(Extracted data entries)
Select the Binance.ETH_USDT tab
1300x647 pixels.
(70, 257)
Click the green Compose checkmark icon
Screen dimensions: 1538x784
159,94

### WORK TO COMPLETE
Once more, write out all of the entries above exactly.

### RESPONSE TO THE EXERCISE
Select the Binance.ETH_USDT tab
1300x647 pixels.
(70, 257)
Click the green Compose checkmark icon
Screen dimensions: 1538x784
159,94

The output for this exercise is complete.